24. In a story from Liexian zhuan (ca. third century), Xiao Shi, a master flute player, marries Nongyu, the daughter of Lord Mu of Qin. One night, Xiao Shi attracts the phoenix with his flute music, and he flies away with Nongyu on the phoenix. The “fairy phoenix” is literally “the phoenix from Vermilion Mountain,” the latter being a designation of the Immortal Realm. See Liexian zhuan jiaojian, 80–84.
25. Willow Branch: “And the music is so full of heroic pathos!”
26. Willow Branch: “This is not the tinkling pendants of swaying skirts / That ring as she steps on jade steps. / The clear notes of iron horses in wind chimes on carved eaves, / The roll of painted drums on night watchtowers.”
27. This is probably an allusion to the description of pipa music in Bai Juyi’s “Lute Song”: “Pearls big and small drop on the jade basin” (Dazhu xiaozhu luo yupan 大珠小珠落玉盤); see Bai Juyi ji, 1:241–43.
28. This recalls another line from Bai Juyi’s “Lute Song”: “Lightly strumming, slowly pressing, she brushes and plucks” (Qinglong mannian moufutiao 輕攏慢撚抹復挑) (ibid.) Willow Branch: “This is indeed the Song of ‘Phoenix Seeking Its Mate.’”
29. On the story of Zhuo Wenjun’s eloping with Sima Xiangru after being moved by the latter’s qin music, see chap. 9, this volume, n. 5. Willow Branch: “Each elegant note on the silken string / Is like the cries of crows and cranes, laden with sorrow. / Better than the pipa, his qin allows for slow plucking and light strumming.”
30. The “golden strings” refer to the strings tying the strings of the qin; the lever is a piece of wood facilitating the movement of the strings. The phrase linglong 玲瓏 (“tinkle”) usually describes the sound of jade pendants; here the “jade lever” brings in the association.
31. This allusion combines two stories told of the Song poet Huang Tingjian (1045–1105) (in the original referred to by his style name Fuweng). The first is the story of how the courtesan Panpan pleases Huang by singing his
lyrics and composing her own, the second a dream in which Huang meets a girl whom he later recognizes as the Dragon Maiden of Wu Cheng Mountain.
32. Willow Branch: “It cannot be that I have secretly ascended an earthly abode, / For it is exactly as if I have come to the immortal palace.”
33. According to qin lore, someone listening in secret would cause the string of the qin to snap.
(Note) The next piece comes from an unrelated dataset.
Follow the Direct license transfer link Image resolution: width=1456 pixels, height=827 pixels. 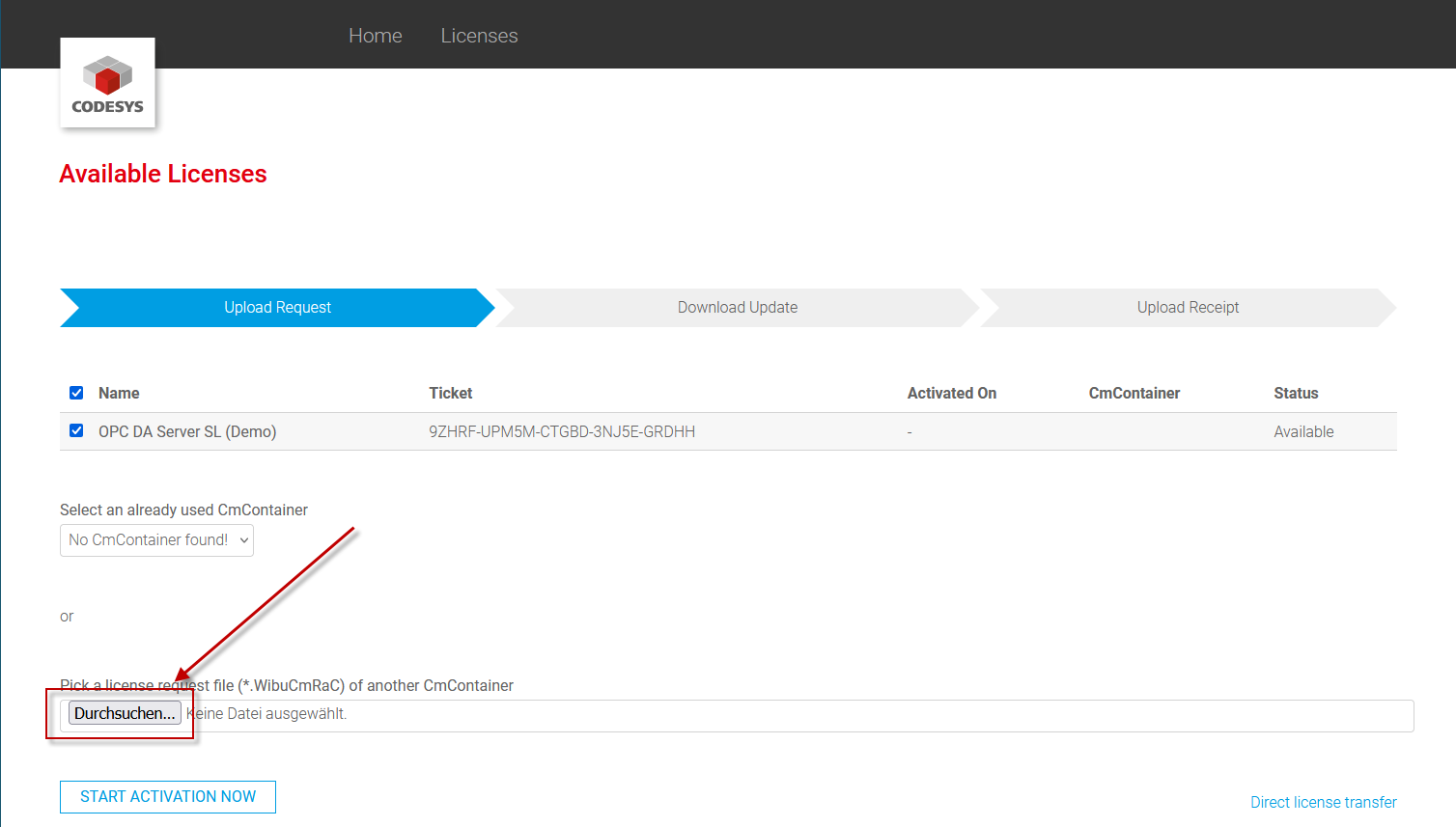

34. Like Jade Maiden, Xu Feiqiong waits on the Queen Mother of the West and is afflicted by mortal passions.
35. This work by He Chengtian (340–447) is mentioned in Wei Zheng (580–643) et al., Suishu 33.990. Long (from the word for “dragon”) is a Chinese surname.
36. A young man declaring himself unmarried and being told off by a maid is a standard exchange in many romantic plays.
37. In “Poetic Exposition on Gaotang” (Gaotang fu 高唐賦), attributed to Song Yu (ca. fourth–third centuries B.C.E.), a Chu king dreams of sexual union with a goddess, who tells him that she will appear as cloud and rain on the Sunlit Terrace. Cloud, rain, and Sunlit Terrace (Yangtai) come to be standard kenning for sexual bliss (Xiao Tong, Wenxuan 19.875–76).
38. That is, their union will be sublime, unlike the romantic dalliance in houses of pleasure. Qionglian is thereby declaring that she is not a courtesan.
39. Mount Wu is associated with the goddess of Gaotang.
40. On the story of Liu Chen and Ruan Zhao’s encounter with goddesses and stay in the Peach Spring Grotto, see chap. 7, this volume, n. 90. Willow Branch: “It is much better than being misled into the Peach Spring Grotto.”
41. Silkworms of a type said to be found on Yuanqiao Mountain, an abode of immortals that rises out of the sea. They are seven inches long, black in color, and equipped with both horns and scales. They derive their name from the fact that only after they have been covered with frost and snow will they produce their iridescent silk, which is impervious to both fire and water. “Sea gauze” (jiaoxiao 鮫綃) is a marvelous silken fabric woven by merfolk. Here the two allusions are combined to indicate “sea gauze” spun from the silk produced by “ice silkworms.”
42. Rakshasas are fast-moving, men-eating female demons that appear in Buddhist sutras.
43. Literally, “Ruizhu Palace,” a palace in the Daoist paradise.